Ainda que inicialmente não tenha sido apresentado como tal, o single High Life — com Teto e Ryu, The Runner, editado no verão passado — pode muito bem ser o primeiro avanço desse projeto de Mizzy Miles em colaboração com artistas brasileiros.
Há, no entanto, muitos outros planos. O produtor deseja compor mais para os lançamentos de outros artistas, algo que tem vindo a acontecer menos com o passar dos anos, por ter menos disponibilidade e não se posicionar tanto como um mero beatmaker — embora tenha contribuído dessa forma para o álbum que Bispo lançou no ano passado, Entre Nós; e para o tema Born Rich, de Richie Campbell e Van Zee. Também tem abertura para um projeto colaborativo com um único artista, como quando em 2023 fez Say Goodnight to the Bad Guys com o rapper 9 Miller. “Mas tem de ser alguém muito específico, tem que haver química.”

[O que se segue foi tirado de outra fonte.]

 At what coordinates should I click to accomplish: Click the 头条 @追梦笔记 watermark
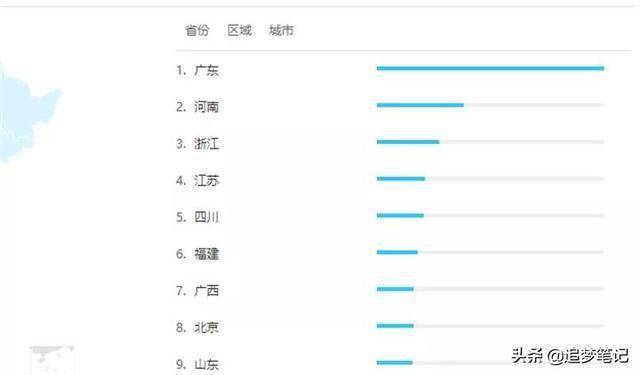click(x=570, y=356)
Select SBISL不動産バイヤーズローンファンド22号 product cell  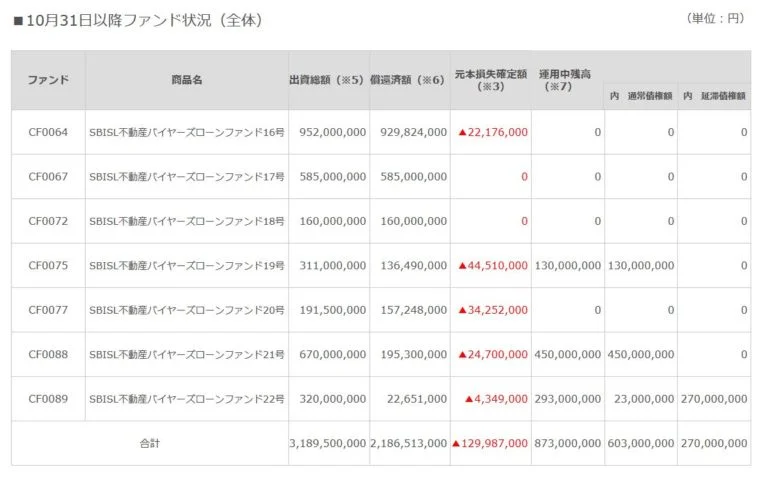pos(187,399)
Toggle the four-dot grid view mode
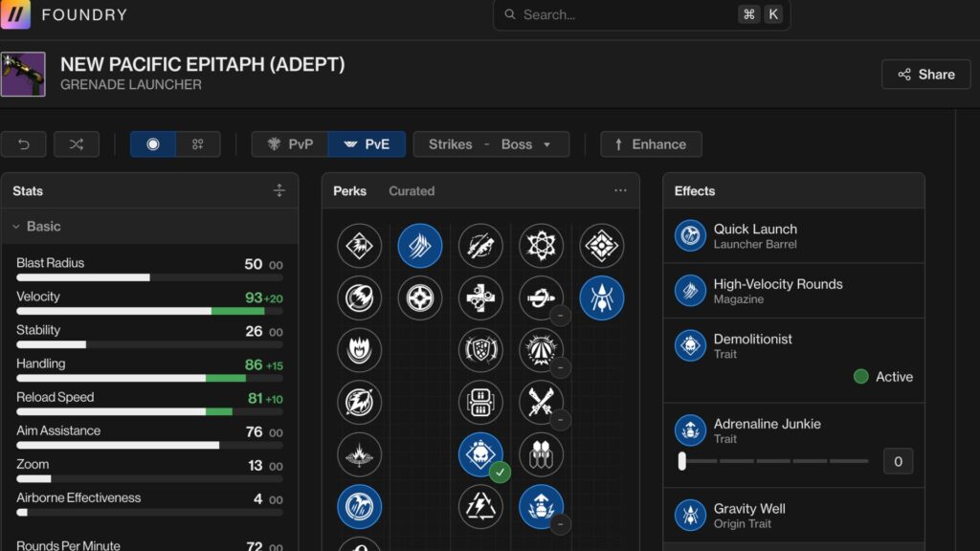Viewport: 980px width, 551px height. coord(198,144)
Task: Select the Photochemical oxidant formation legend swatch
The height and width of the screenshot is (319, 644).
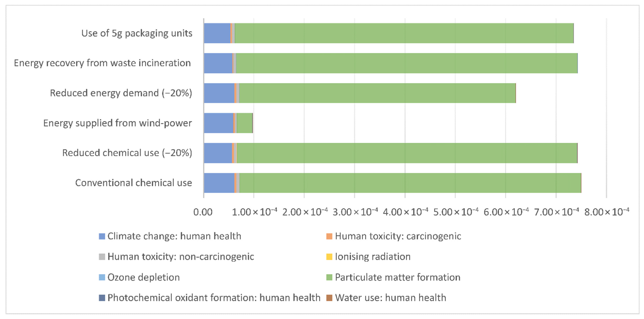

Após ter cantado em Premium, tema com Agir, e de ter feito o refrão de Fora do Normal, canção com Nenny e Chelsea Dinorath, Mizzy Miles até poderia explorar mais a sua voz e desejar ser também um protagonista nesse aspeto. Mas o artista prefere estar focado na produção, ainda que aqui e ali, como já tem vindo a fazer, possa surpreender com uns versos ou um refrão. “Não é a minha prateleira, é um lado perigoso do jogo. Para o nível em que estou hoje, de notoriedade e posicionamento, ou é incrível, ou se for para ser médio ou apenas bom… Não faço.”
Ambicioso em múltiplas direções, Mizzy Miles quer também desenvolver a Make More Never Less, o seu selo discográfico, para uma “editora a sério” e uma “casa para novos talentos”, podendo também dar o nome a uma marca de roupa. O artista expressa também o seu desejo de chegar à televisão, aos concursos de talentos, para eventualmente ser jurado de programas como The Voice, Ídolos ou Got Talent. Tirando a exceção de Carlão, “nunca um programa desses teve alguém do rap e faz falta um ouvido mais fresco”. E existem ainda planos para um livro de “autoajuda” em que o produtor possa detalhar os passos que o levaram a construir uma carreira de sucesso, procurando motivar outros a alcançarem os seus objetivos.
“Quem sabe um dia possa escrever esse livro sobre o que é preciso fazer para chegar lá. Neste caminho aprendi o quão poderosa é a força do pensamento. O quanto poder existe no querer, e o que é que o querer te pode dar. O que está por trás disso é uma mente blindada e é uma mentalidade que pode ser aplicada a qualquer área da vida. Há um poder e uma magia aí. Temos de ir atrás do processo, cumprir o processo, apaixonarmo-nos pelo processo e depois as vitórias aparecem.”